What you will do :: Reproduce the records verbatim from the start through the line containing "Given: Click the word Proteoglycans", including that line. Omit the pictures from your copy.

Records supplied ::

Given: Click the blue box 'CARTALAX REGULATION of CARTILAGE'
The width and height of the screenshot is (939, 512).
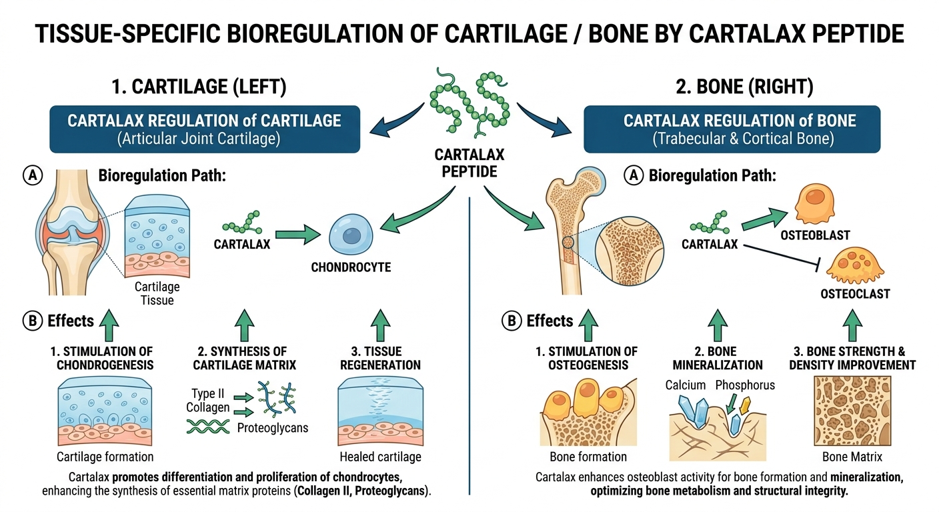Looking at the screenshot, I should click(204, 129).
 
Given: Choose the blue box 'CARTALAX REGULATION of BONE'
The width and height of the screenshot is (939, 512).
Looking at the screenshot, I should click(732, 129).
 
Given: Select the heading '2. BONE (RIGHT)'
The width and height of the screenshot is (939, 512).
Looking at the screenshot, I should click(732, 87).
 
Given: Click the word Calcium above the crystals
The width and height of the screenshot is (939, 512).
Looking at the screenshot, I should click(686, 385).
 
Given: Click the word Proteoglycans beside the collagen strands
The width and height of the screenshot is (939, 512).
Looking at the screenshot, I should click(273, 427).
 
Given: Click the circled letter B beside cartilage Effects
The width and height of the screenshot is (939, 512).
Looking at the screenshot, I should click(32, 321).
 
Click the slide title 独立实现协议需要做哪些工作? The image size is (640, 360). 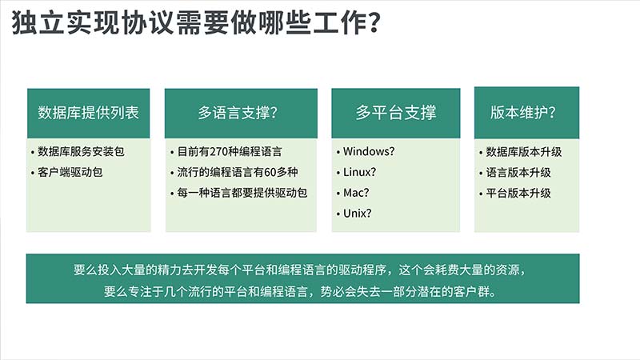[x=196, y=22]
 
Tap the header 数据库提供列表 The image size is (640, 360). [x=89, y=113]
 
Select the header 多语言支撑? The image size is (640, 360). [x=238, y=113]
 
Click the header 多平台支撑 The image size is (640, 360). [x=396, y=113]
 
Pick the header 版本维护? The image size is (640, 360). [x=523, y=113]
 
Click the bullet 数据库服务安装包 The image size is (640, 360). [x=81, y=151]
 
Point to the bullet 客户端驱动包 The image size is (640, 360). [x=70, y=172]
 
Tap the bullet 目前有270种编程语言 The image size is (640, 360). [x=230, y=152]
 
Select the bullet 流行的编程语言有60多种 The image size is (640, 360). [x=237, y=172]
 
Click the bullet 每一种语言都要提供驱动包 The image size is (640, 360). [x=242, y=193]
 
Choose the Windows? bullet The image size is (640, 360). [x=369, y=151]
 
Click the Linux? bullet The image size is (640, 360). [x=359, y=172]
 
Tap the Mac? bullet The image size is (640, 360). [x=356, y=193]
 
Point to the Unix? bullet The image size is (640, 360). [x=357, y=213]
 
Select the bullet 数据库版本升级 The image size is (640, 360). [x=524, y=152]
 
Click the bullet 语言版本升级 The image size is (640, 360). [x=518, y=172]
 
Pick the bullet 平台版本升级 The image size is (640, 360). [x=518, y=193]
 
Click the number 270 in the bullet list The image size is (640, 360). [x=218, y=152]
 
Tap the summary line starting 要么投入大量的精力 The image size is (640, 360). [x=300, y=270]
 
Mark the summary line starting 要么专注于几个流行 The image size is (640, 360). [x=300, y=291]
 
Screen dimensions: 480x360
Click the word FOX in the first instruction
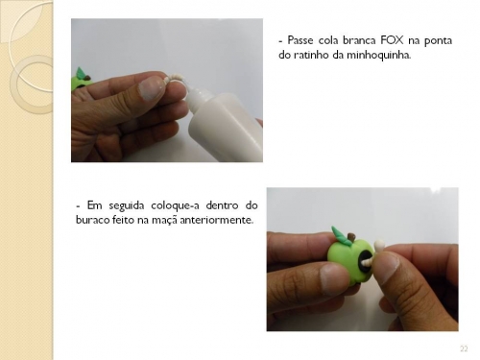pyautogui.click(x=393, y=40)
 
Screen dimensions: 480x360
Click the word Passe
pyautogui.click(x=300, y=40)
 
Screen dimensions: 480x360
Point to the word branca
pyautogui.click(x=359, y=40)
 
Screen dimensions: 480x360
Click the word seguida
pyautogui.click(x=127, y=205)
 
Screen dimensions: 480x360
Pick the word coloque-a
pyautogui.click(x=175, y=205)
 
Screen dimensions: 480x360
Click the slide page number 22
pyautogui.click(x=464, y=348)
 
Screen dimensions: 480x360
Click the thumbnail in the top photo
pyautogui.click(x=152, y=89)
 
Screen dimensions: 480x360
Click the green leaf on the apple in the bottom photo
pyautogui.click(x=340, y=234)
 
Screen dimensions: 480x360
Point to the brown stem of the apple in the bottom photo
pyautogui.click(x=351, y=238)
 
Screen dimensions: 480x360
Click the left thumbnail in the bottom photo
pyautogui.click(x=334, y=278)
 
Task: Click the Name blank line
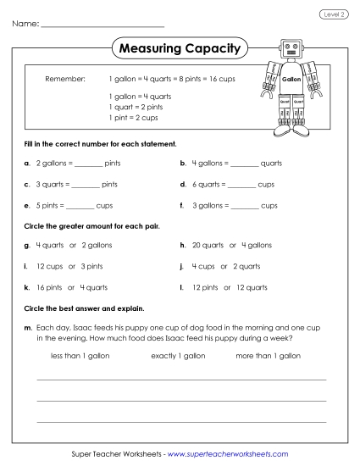102,26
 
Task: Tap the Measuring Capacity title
180,48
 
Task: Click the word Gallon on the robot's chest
291,79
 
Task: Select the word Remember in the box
65,79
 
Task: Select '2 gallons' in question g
97,245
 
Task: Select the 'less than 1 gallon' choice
81,356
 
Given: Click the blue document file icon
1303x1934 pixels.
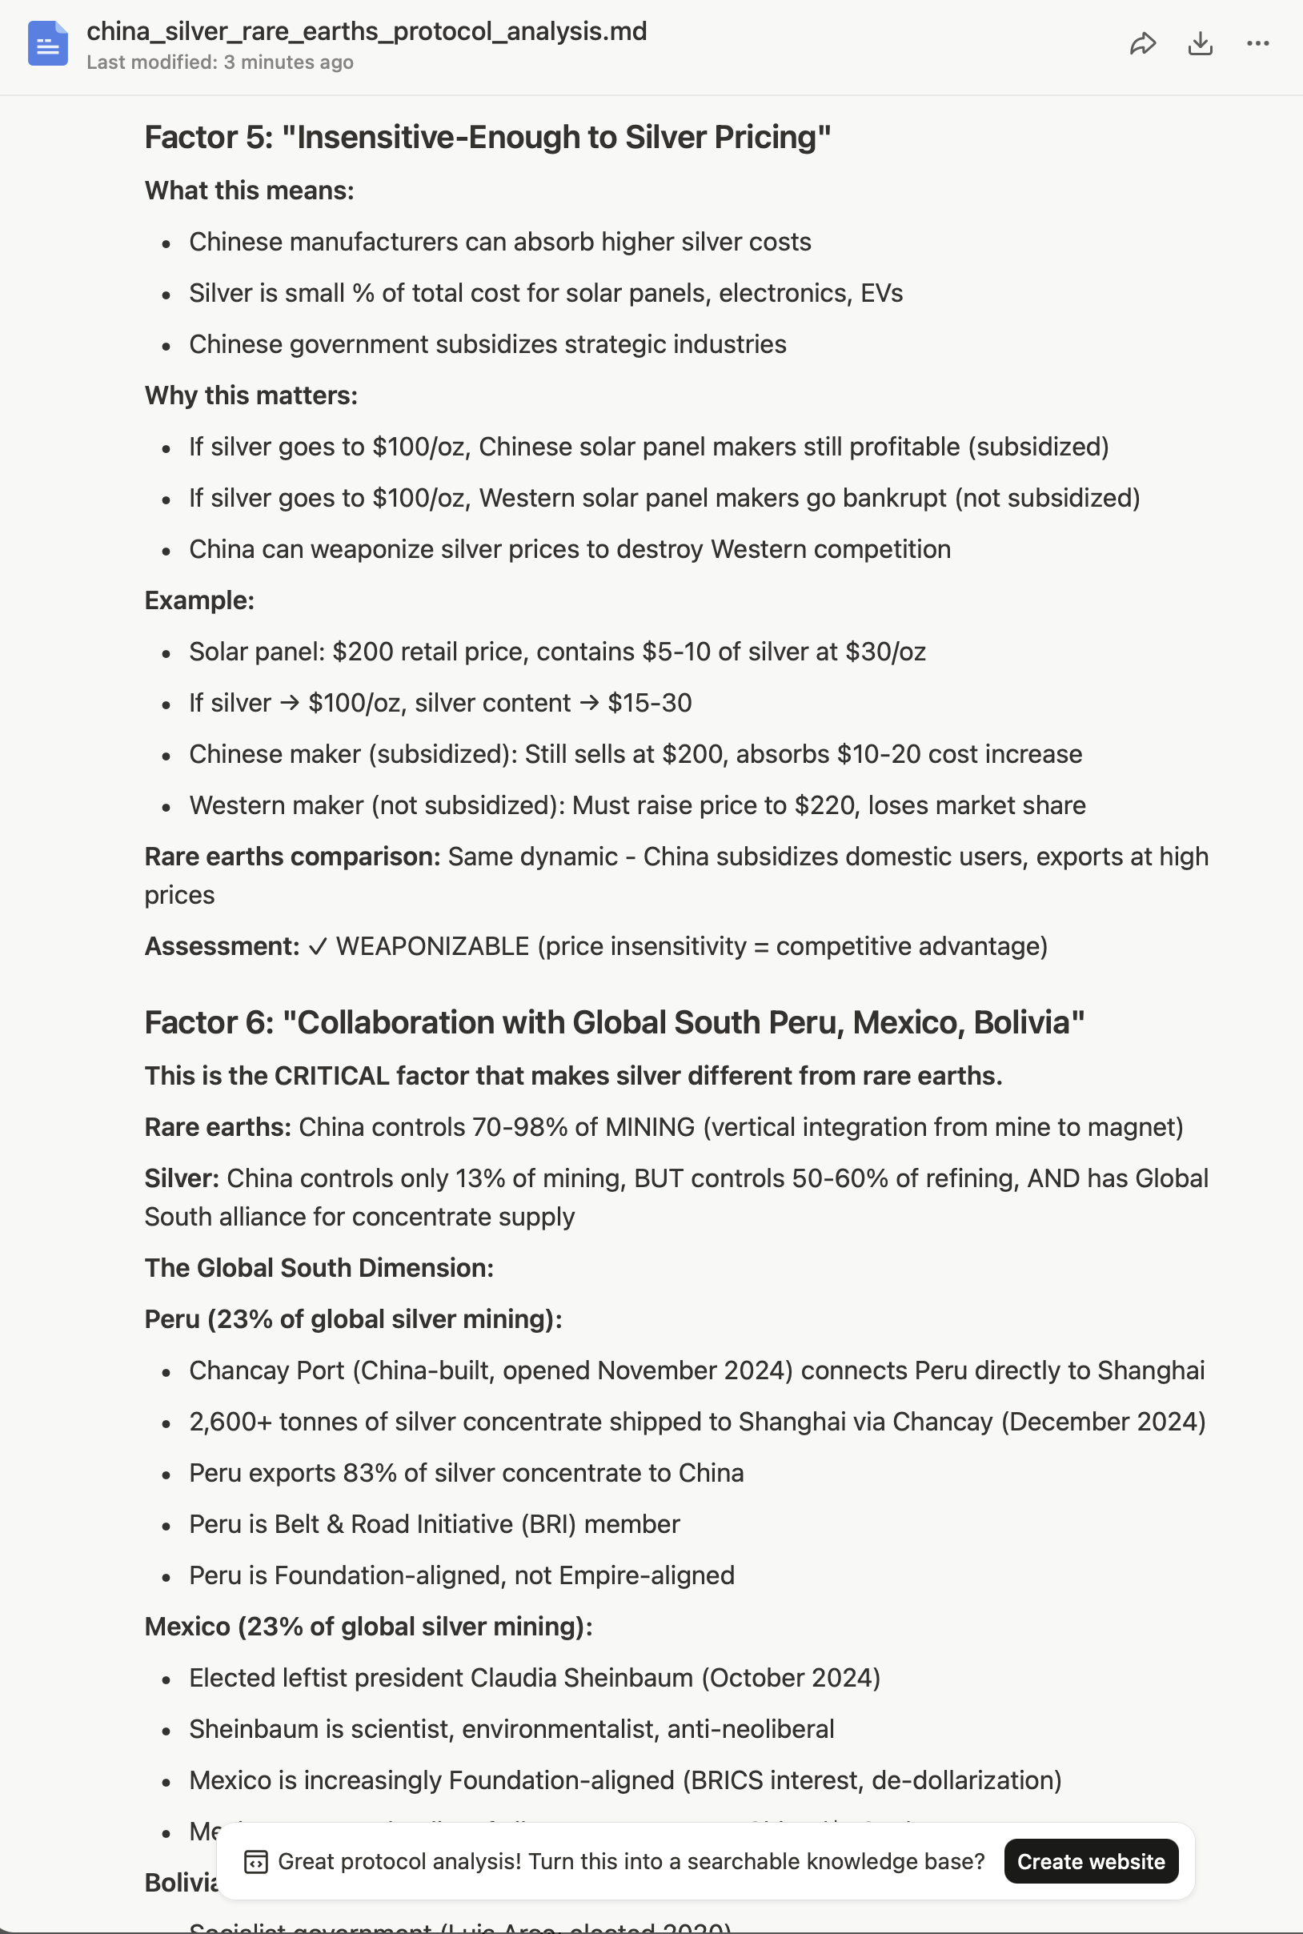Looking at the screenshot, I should [47, 44].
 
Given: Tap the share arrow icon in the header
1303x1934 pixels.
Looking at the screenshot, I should [1143, 44].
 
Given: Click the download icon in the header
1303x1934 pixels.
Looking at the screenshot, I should [1200, 44].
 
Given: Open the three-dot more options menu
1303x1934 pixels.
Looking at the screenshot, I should [1257, 44].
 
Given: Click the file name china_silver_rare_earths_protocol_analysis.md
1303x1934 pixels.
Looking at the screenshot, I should [367, 31].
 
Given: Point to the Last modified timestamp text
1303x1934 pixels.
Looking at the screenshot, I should [219, 62].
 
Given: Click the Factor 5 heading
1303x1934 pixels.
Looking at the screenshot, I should [487, 138].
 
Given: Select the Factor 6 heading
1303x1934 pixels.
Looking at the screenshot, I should [614, 1022].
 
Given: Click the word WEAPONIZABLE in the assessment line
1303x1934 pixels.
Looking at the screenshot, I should [432, 947].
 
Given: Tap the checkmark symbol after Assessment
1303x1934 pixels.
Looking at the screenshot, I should [318, 947].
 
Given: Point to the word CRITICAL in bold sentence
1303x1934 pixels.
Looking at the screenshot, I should [331, 1077].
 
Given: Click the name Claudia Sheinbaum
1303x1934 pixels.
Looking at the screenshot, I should [581, 1678].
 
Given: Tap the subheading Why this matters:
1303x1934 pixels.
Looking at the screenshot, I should [251, 395].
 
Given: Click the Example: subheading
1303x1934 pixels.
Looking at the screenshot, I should [199, 601].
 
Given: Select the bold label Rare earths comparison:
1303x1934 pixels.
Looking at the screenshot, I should [292, 857].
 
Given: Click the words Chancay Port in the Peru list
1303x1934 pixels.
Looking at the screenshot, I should [266, 1370].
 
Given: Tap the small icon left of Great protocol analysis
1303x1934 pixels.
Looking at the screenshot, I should [255, 1862].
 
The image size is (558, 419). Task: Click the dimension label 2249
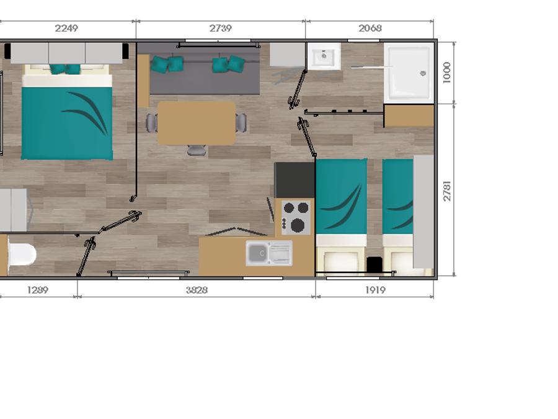(66, 28)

Exercise response ::
Given: Click the blue box 'CARTALAX REGULATION of CARTILAGE'
The width and height of the screenshot is (939, 512).
Looking at the screenshot, I should click(204, 129).
 
Given: Choose the blue box 'CARTALAX REGULATION of BONE'
The width and height of the screenshot is (939, 512).
Looking at the screenshot, I should click(732, 129).
 
Given: Select the heading '2. BONE (RIGHT)'
The width and height of the screenshot is (939, 512).
Looking at the screenshot, I should click(732, 87).
 
Given: Click the word Calcium above the crystals
The width and height of the screenshot is (939, 512).
Looking at the screenshot, I should click(686, 385).
 
Given: Click the word Proteoglycans beside the collagen strands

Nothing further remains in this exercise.